De son côté, Jean-Pierre Angremy, qui ouvre la série d’articles, présente d’abord comme « des exagérations tour à tour catastrophiques ou complaisantes » toutes les critiques qui ont été formulées contre la BnF depuis son ouverture. Il passe en revue les principales étapes de son évolution et, pour chaque critique formulée, note comment la situation a été corrigée au fil du temps. Son argument prend appui sur l’importance du lecteur et des différents partenaires de la BnF, dont le personnel, un credo qui fait plaisir à entendre, mais dont on espère qu’il n’est pas, ou ne deviendra pas, un vœu pieux. Mais lui aussi attaque résolument l’architecture qui, même si elle est intérieurement impressionnante, écrit-il, présente des lacunes irréversibles à la fois pour le personnel et pour les usagers. Il va même jusqu’à critiquer le concept même créé par l’architecte (le vide au centre, puis les lecteurs, et enfin, les livres sur le pourtour) parlant de « régression avouée et explicite (la notion de “cloître”) vers les bibliothèques médiévales ». Selon lui, les dysfonctionnements observés depuis l’ouverture sont en grande partie venus de l’architecture, ce qui me semble être une excuse facile. Il complète son analyse en affirmant que : « Le grand malentendu sur la BnF m’apparaît dès lors être double. D’une part, beaucoup ont cru qu’en un mois, ils disposeraient par un coup de baguette magique d’une bibliothèque qui fonctionnerait normalement (…). Il nous a fallu en fait une phase de rodage (…). D’autre part, peut-être n’a-t-on pas compris – ou suffisamment expliqué – qu’on ne se contentait pas de construire ailleurs une BN semblable à la précédente. » Cela permet à Jean-Pierre Angremy de terminer son exposé en précisant avec justesse que la BnF n’est pas seulement le site François-Mitterrand. C’est aussi Richelieu, l’Arsenal, Marne-la-Vallée, etc. C’est aussi la tête de pont d’un important réseau, des politiques de coopération, des pôles associés, etc. Et finalement, c’est aussi Gallica, la bibliothèque numérique qui constitue, selon lui, « la plus importante du réseau mondial en nombre de volumes déjà offerts. » Vue de cette façon, l’épopée de la BnF n’est certainement pas aussi catastrophique qu’on a pu le dire. Et de toute façon, comme le soulignait le président de l’établissement, ce n’est pas en si peu de temps qu’il faut juger cette bibliothèque.
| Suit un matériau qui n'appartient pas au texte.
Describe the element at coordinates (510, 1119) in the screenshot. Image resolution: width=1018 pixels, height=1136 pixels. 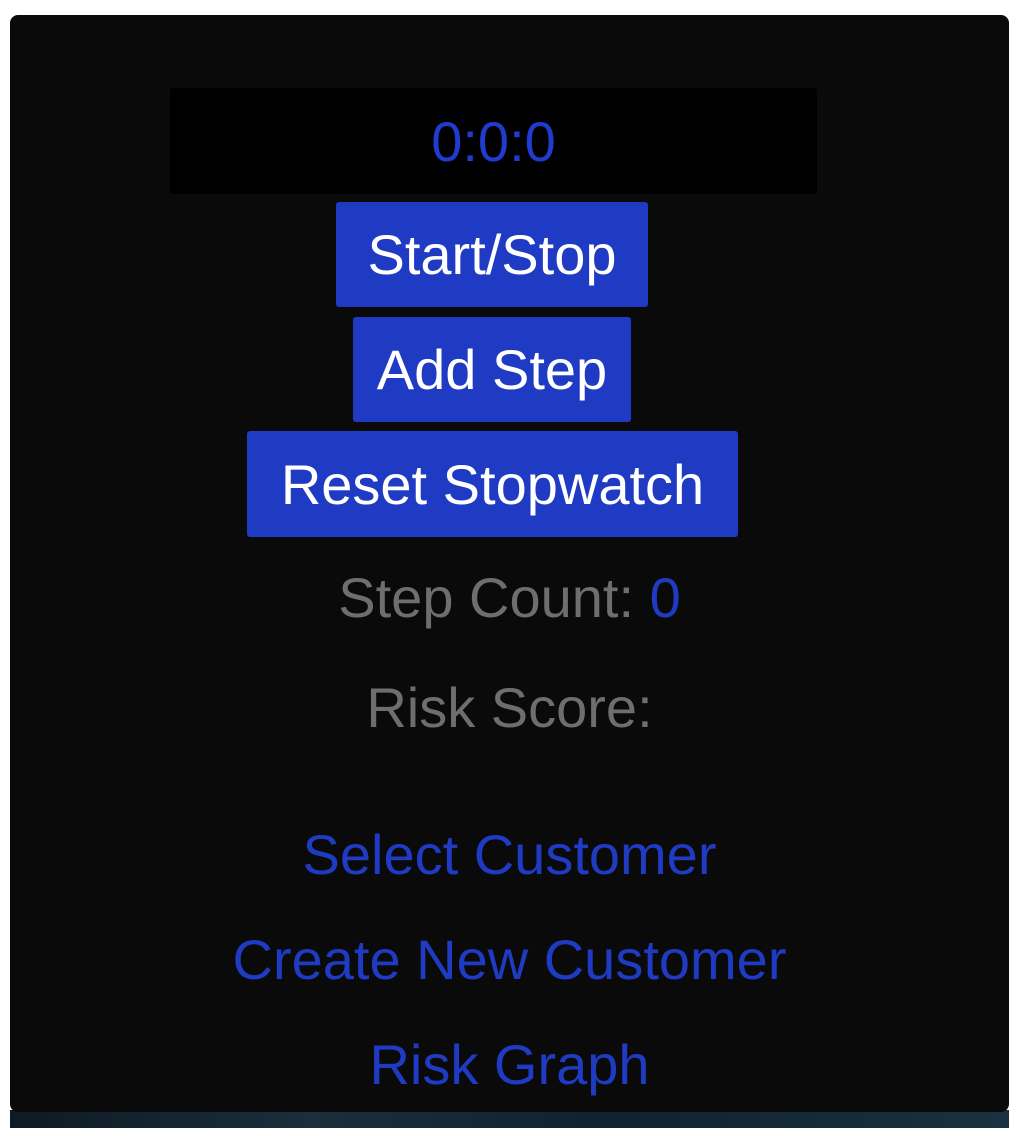
I see `background-strip` at that location.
Un ensemble de témoignages

Ce numéro, comme le précédent consacré en partie à la BnF, a suscité beaucoup d’intérêt. Quoique peu scientifiques – il est vrai que Le Débat n’est pas une revue scientifique ou professionnelle –, ces articles ont le mérite d’attirer notre attention sur les problèmes inévitables qu’un projet de construction de grande bibliothèque risque de rencontrer. Mais on aurait quand même souhaité y retrouver au moins une étude un peu plus formelle, par exemple une étude de satisfaction des usagers utilisant des mesures bibliothéconomiques et quantitatives déjà éprouvées, ce qui aurait permis de « contextualiser » les opinions exprimées.

Mais, globalement, les deux numéros forment un ensemble de témoignages qui intéresseront tous les professionnels du livre et des bibliothèques. Et notamment, les collègues québécois, parce que d’une part nous appartenons à la même famille francophone, et que d’autre part l’on prépare à Montréal la construction d’une nouvelle Grande Bibliothèque. Il faut préciser cependant que les deux projets ne sont absolument pas de la même échelle : on prévoit environ 500 millions de FF pour la GBQ, alors qu’à la BnF, 9 milliards ont été dépensés. Mais, sous certains aspects – par exemple, le nouvel établissement montréalais et la Bibliothèque nationale du Québec viennent tout juste de fusionner –, des parallèles peuvent sans doute être faits, et on ne peut s’empêcher d’espérer que le projet québécois réussira à éviter les nombreux écueils rencontrés par la BnF depuis le lancement du projet par le président Mitterrand en 1988.